# Game Capture needs to fix this!



## PATR1CKSOMMER (Apr 9, 2016)

Alright, so I have had a lot of problems with Game Capture and steam games, just giving me a black screen or stuck ingame screen in the ingame menu. I fixed this by using the 64 bit version as an adiministrator (but I do not believe that actually matters at all) and then I turned off MSI Afterburner/Rivatuner, which is simply just rubbish, that you can't use that at the same time, to give some PC Info as overlay ingame.

Another thing OBS Studio needs is the feature to allow you to record the last 2, 5 or more minutes of your gameplay and save that in a file, like the "Shadowplay" feature in , well.. Shadowplay/Share.


----------



## Sapiens (Apr 9, 2016)

Game capture can't fix other programs interfering with it, sorry.  If that's a problem then you'll have to run your games in borderless mode and use window capture or something.

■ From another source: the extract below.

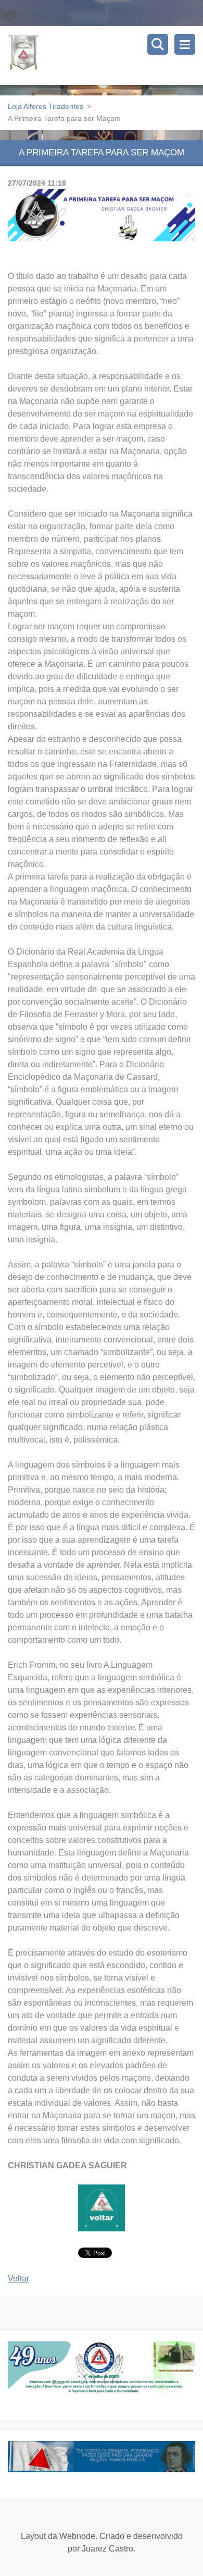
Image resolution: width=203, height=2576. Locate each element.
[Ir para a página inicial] (105, 55)
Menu (184, 44)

The replay buffer is a feature in OBS1 and will be added to Studio eventually.


----------



## PATR1CKSOMMER (Apr 9, 2016)

Sapiens said:


> Game capture can't fix other programs interfering with it, sorry.  If that's a problem then you'll have to run your games in borderless mode and use window capture or something.
> 
> The replay buffer is a feature in OBS1 and will be added to Studio eventually.



Sounds good, with the replay buffer, but how come? Rivatuner was no problem with OBS1, so why is it now? I would really appreciate you guys looking in to this, because having that overlay that rivatuner give, is just great and it is really annoying that it is enterfearing that way.

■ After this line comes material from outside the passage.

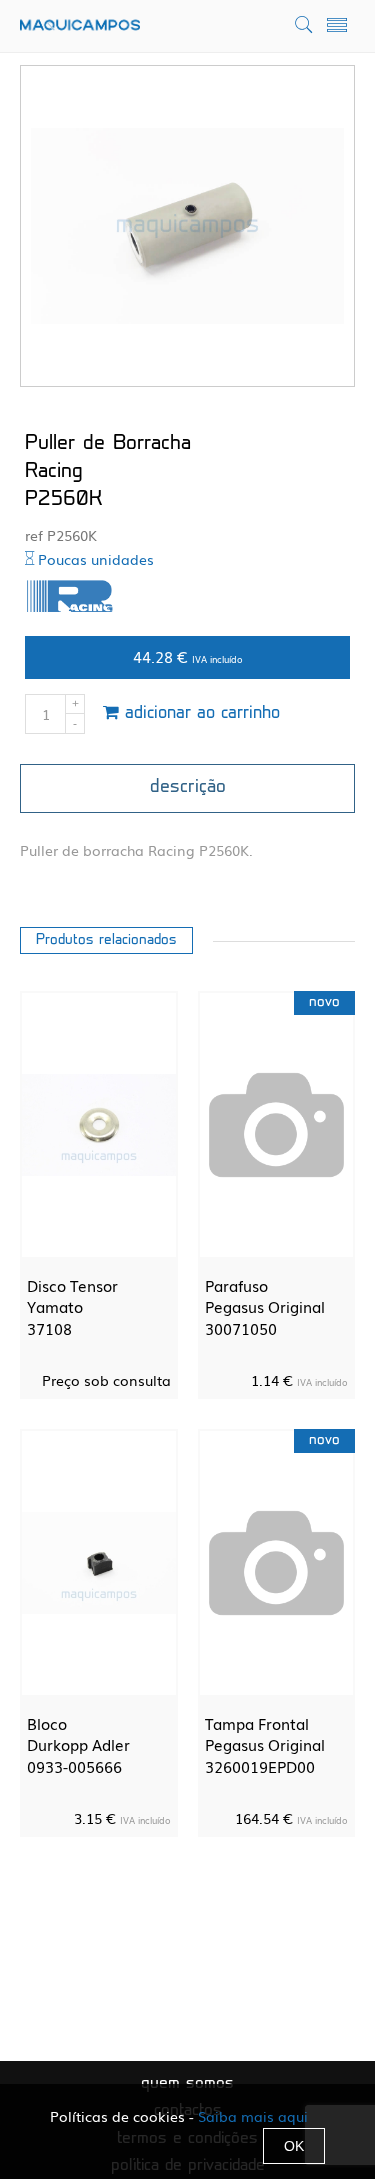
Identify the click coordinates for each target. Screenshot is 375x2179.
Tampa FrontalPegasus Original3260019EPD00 (265, 1744)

*Also, why is it that, when using Shadowplay/share to stream, you get extremely good quality, with their own nvenc, but using nvenc in OBS doesn't give the same quality? why is that?*


----------



## BluesAdam (Apr 9, 2016)

PATR1CKSOMMER said:


> MSI Afterburner/Rivatuner, which is simply just rubbish, that you can't use that at the same time, to give some PC Info as overlay ingame.



Have been using MSI Afterburner with RTSS together with OBS Studio with no problems at all. Enabling "Stealth Mode" in RTSS for each profile fixes all the problems. Also, it's a must have software for me to monitor my system, cap frame rates (which RTSS does better than any other software out there, even in-game fps caps), overclock GPU etc.

Maybe think twice before calling something rubbish, because it definitely isn't.


----------



## PATR1CKSOMMER (Apr 9, 2016)

BluesAdam said:


> Have been using MSI Afterburner with RTSS together with OBS Studio with no problems at all. Enabling "Stealth Mode" in RTSS for each profile fixes all the problems. Also, it's a must have software for me to monitor my system, cap frame rates (which RTSS does better than any other software out there, even in-game fps caps), overclock GPU etc.
> 
> Maybe think twice before calling something rubbish, because it definitely isn't.



It clearly is, stop being a kid, I come with a problem that needs a fix, nothing else, it's called "help" not pure criticism


----------



## Adrian Schofield (Apr 9, 2016)

This is not a problem for OBS it's just an inherent issue with the way all the programs try to hook into the game process at the same time.

If you follow @BluesAdam 's advice and enable stealth mode in Riva it works fine. I just tested this and it does fail with game capture but as soon as you enable stealth mode in Riva for the game you are playing it works great.


----------



## PATR1CKSOMMER (Apr 9, 2016)

Adrian Schofield said:


> This is not a problem for OBS it's just an inherent issue with the way all the programs try to hook into the game process at the same time.
> 
> If you follow @BluesAdam 's advice and enable stealth mode in Riva it works fine. I just tested this and it does fail with game capture but as soon as you enable stealth mode in Riva for the game you are playing it works great.



Yes it does, but that is not to say that there can't be a fix to improve the software, so you don't have to put it in stealth mode and no reason for BlueasAdam to be a douche, anyhow, we are all here just to point out things and help improve this software.


----------



## Osiris (Apr 9, 2016)

He wasn't a douche. And you seem to be assuming it's something that can be fixed on the OBS end, which I doubt.


----------



## PATR1CKSOMMER (Apr 9, 2016)

Osiris said:


> He wasn't a douche. And you seem to be assuming it's something that can be fixed on the OBS end, which I doubt.



He clearly was, but other than that, it sure seem like it should be, when it works fine with OBS1 and that you HAVE TO put it in stealth-mode when using Studio, but my apologise for making you aware of the issue, I shall not come back to this forum, nor shall I report any further problems, you're welcome.


----------



## Osiris (Apr 9, 2016)

Noone is being rude to you here, so I don't know why you feel the need to act like that?


----------